Collected data entries:
-=-=-=-=-

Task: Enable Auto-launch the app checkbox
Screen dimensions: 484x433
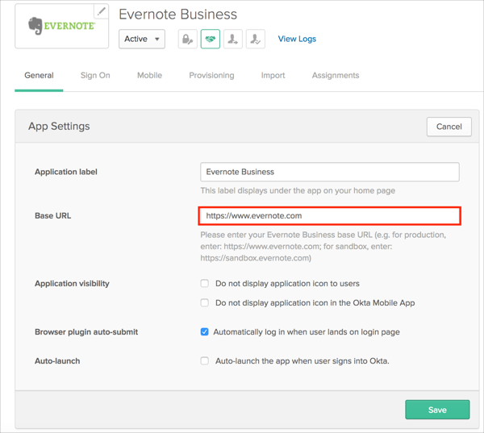Action: point(205,360)
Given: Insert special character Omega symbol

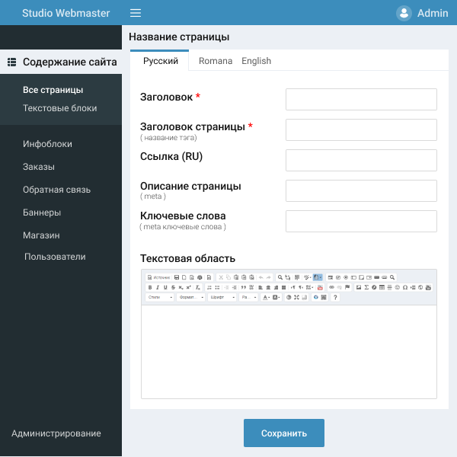Looking at the screenshot, I should point(404,287).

-=-=-=-=-

The entries are to be restated word for word, and no picture should appear in the copy.

Written answer:
Task: Enable Auto-launch the app checkbox
Screen dimensions: 484x433
Action: point(205,360)
Given: Insert special character Omega symbol

Looking at the screenshot, I should point(404,287).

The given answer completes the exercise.